Harris: “Scrap is the Bellwether for Global Steel Prices”

Written by Tim Triplett

Scrap prices are heading down and could dip below the $200/GT mark as the gap between scrap supplies and demand continues to widen. With mill operating rates declining under 80 percent and scrap export markets dropping drastically, expect steel prices to follow suit, said scrap consultant John Harris, CEO of Aaristic Services.

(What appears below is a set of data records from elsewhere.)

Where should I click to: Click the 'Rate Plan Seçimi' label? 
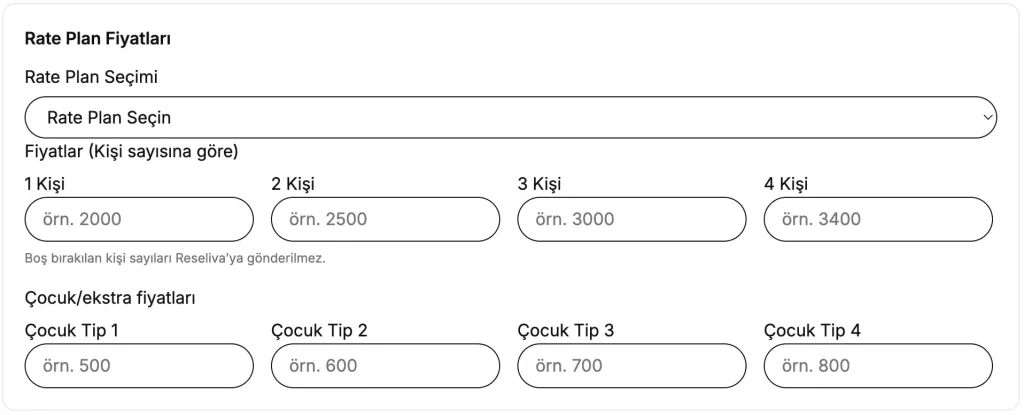tap(91, 77)
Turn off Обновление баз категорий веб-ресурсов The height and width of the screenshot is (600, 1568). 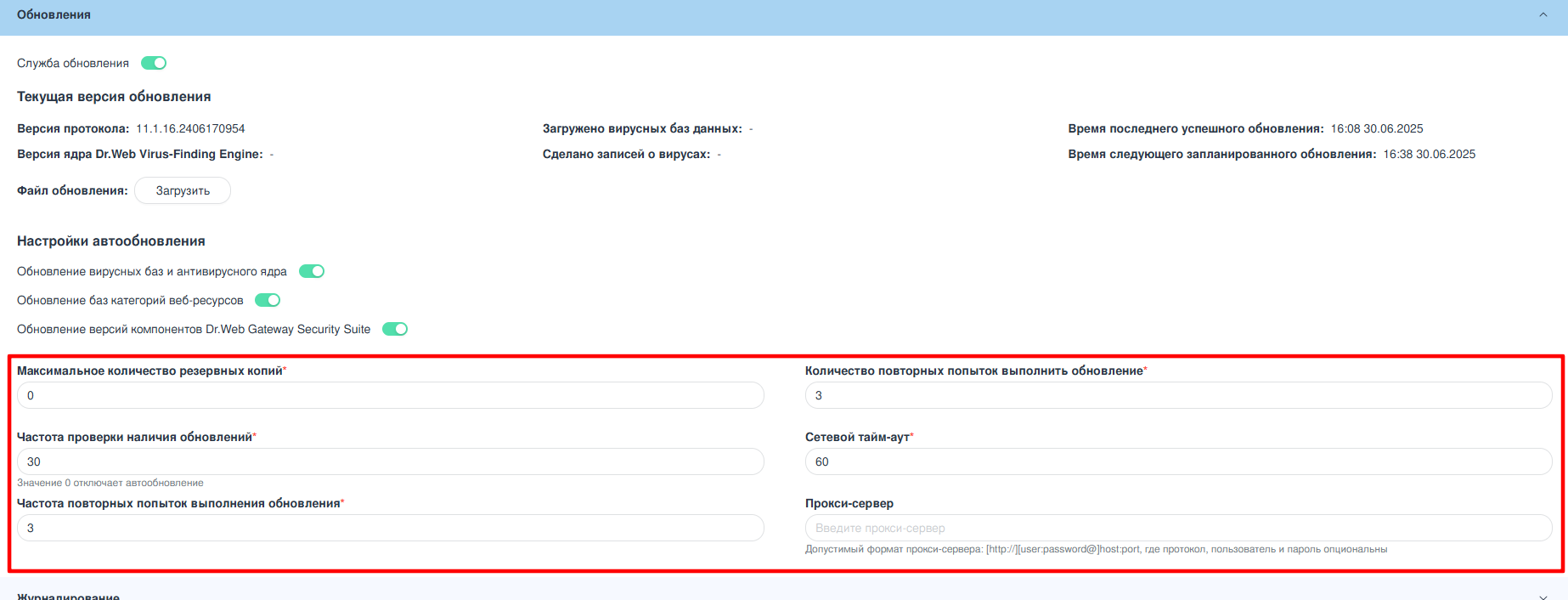pos(268,300)
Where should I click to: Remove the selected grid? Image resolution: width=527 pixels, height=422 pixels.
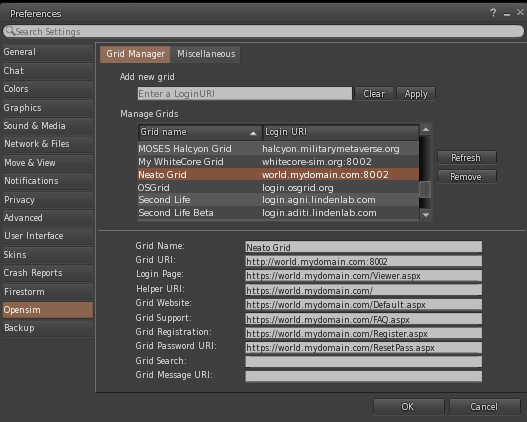[x=467, y=177]
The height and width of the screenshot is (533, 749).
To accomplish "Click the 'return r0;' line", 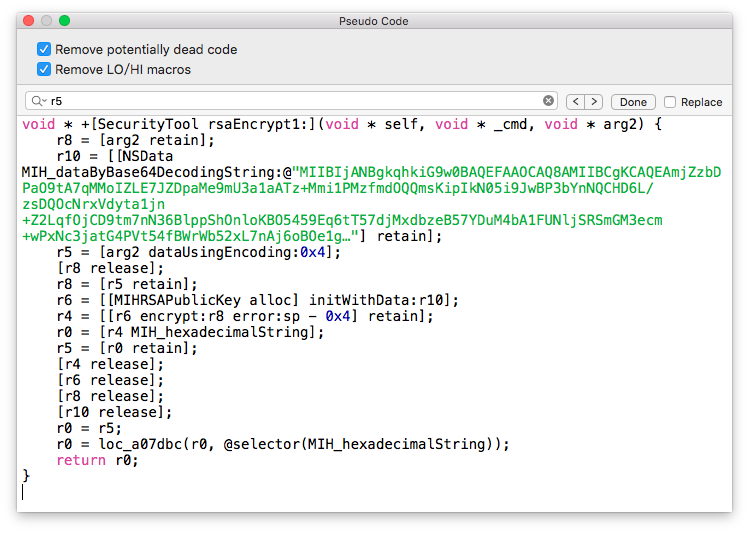I will coord(97,460).
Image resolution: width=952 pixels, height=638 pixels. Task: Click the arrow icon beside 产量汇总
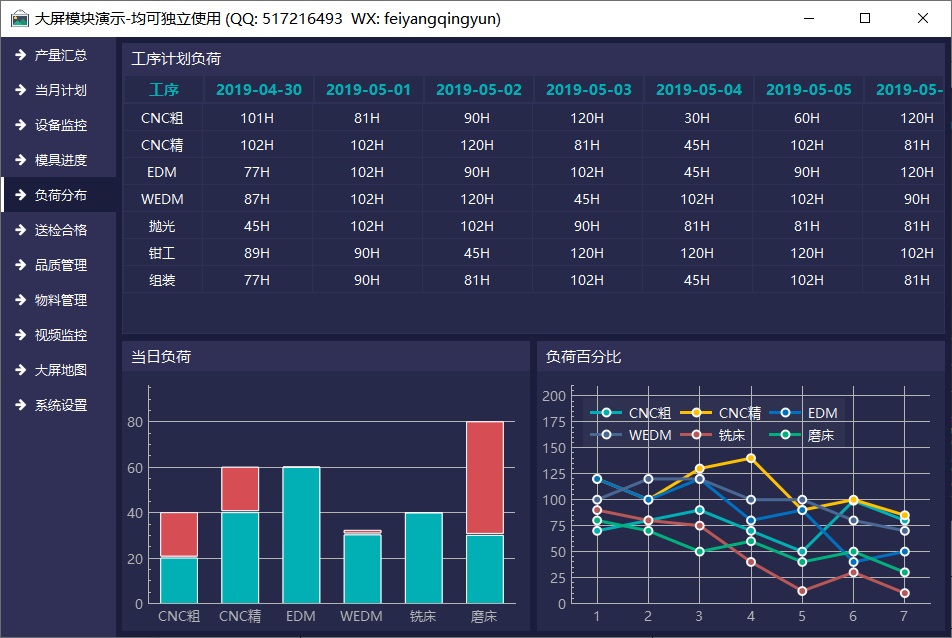(20, 55)
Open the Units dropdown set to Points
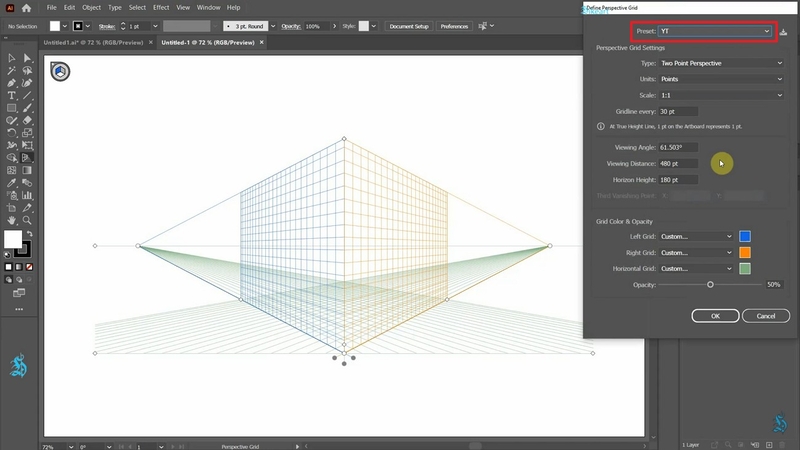Viewport: 800px width, 450px height. pos(734,79)
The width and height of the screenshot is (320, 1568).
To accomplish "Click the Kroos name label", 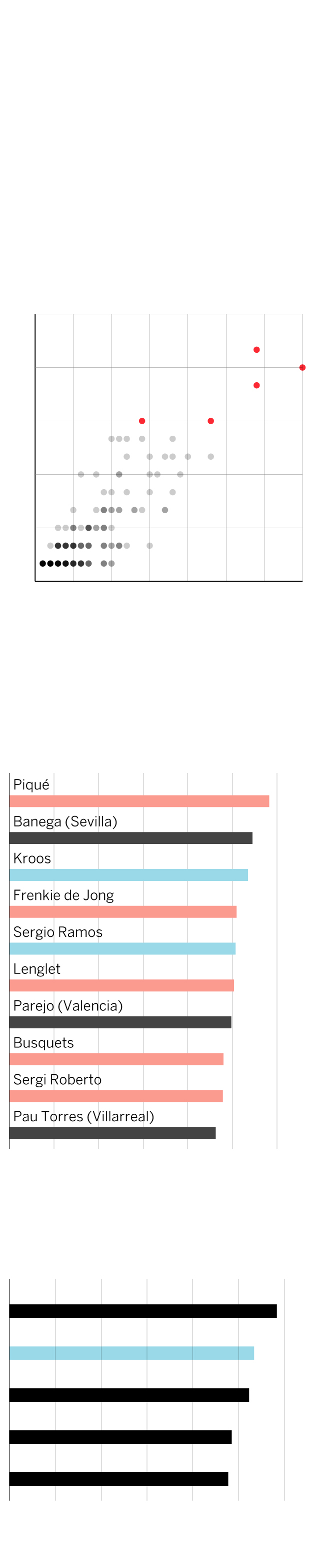I will click(x=32, y=858).
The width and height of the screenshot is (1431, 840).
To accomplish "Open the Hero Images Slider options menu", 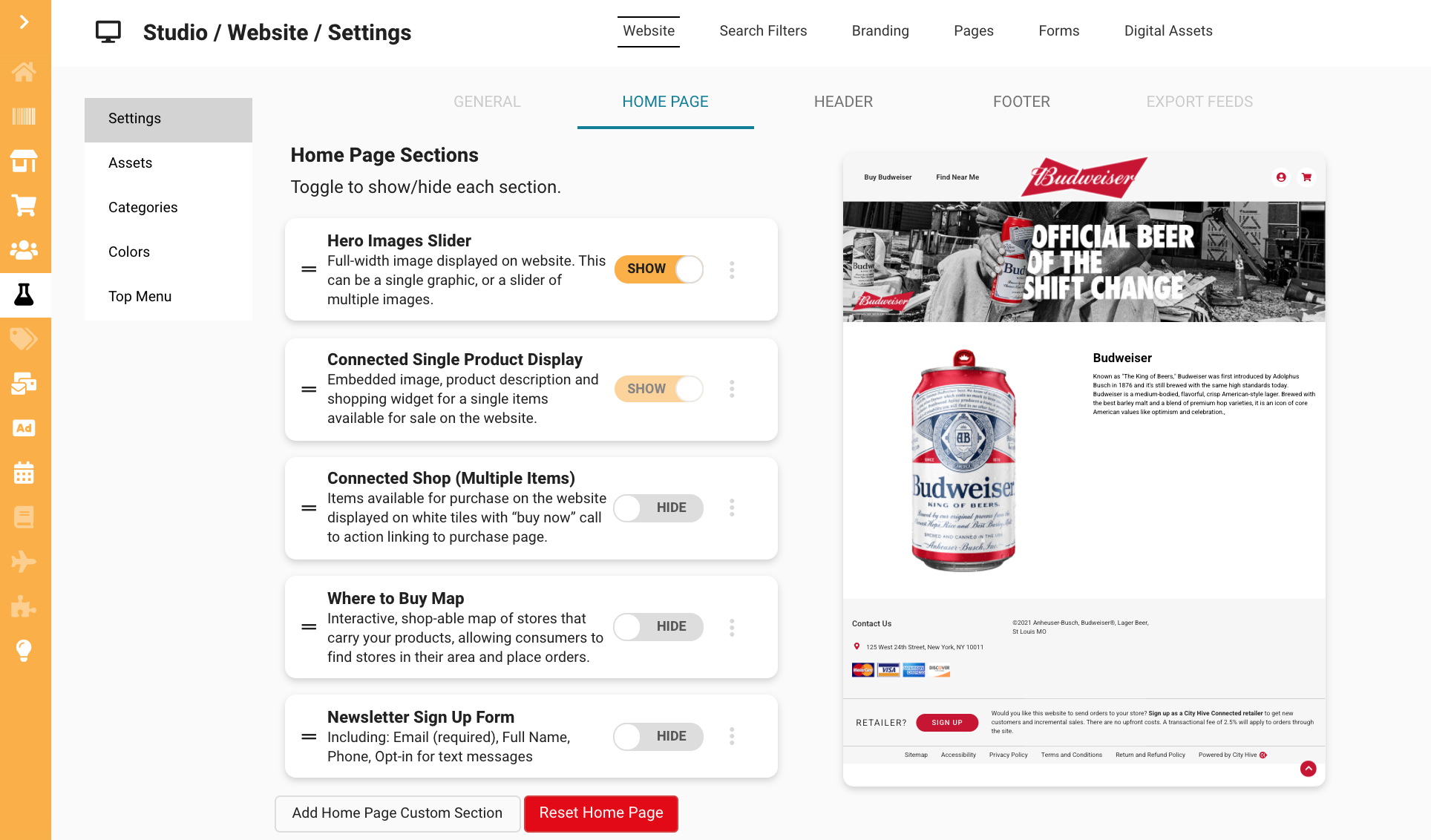I will tap(732, 270).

Scrap is the bellwether for global steel prices, though it now takes its lead from China (which accounts for more than half of global steel production), as opposed to Turkey. First, the Chinese sell their excess scrap totaling 15 to 20 percent of production into the international marketplace. This surplus exists because 90 percent of their steel is produced in integrated mills. China’s steel production, coupled with perpetual expansion, continues to exceed the nation’s steel demand by more than 10 percent. Trade disputes with the U.S. and other countries compound the situation, and China must export even more steel and scrap to avoid plant shutdowns, Harris said.

Second, Turkey is the largest scrap importer in the world. Turkey’s steel production, more than half of which is exported, is severely challenged by Chinese exports, causing a major drop in both steel prices and volumes. As a result, Turkey will not require such large volumes of imported scrap, normally about 25 million metric tons per year.

Third, scrap exports from NAFTA to Turkey and Asia will be reduced by about 50 percent, resulting in a flood of low-priced scrap back into the North American marketplace. Combined with lower operating rates and steel margins, this will continue to drive steel prices downward, Harris said.

“Is the steel industry prepared for the next market shift? How many of the steel plants do you think used their increased profits from tariff activities to upgrade their equipment and lower their operating costs in preparation for the next cycle change? The cycles continue to repeat with some minor variations just as I have seen since I joined the steel industry in 1967,” Harris added.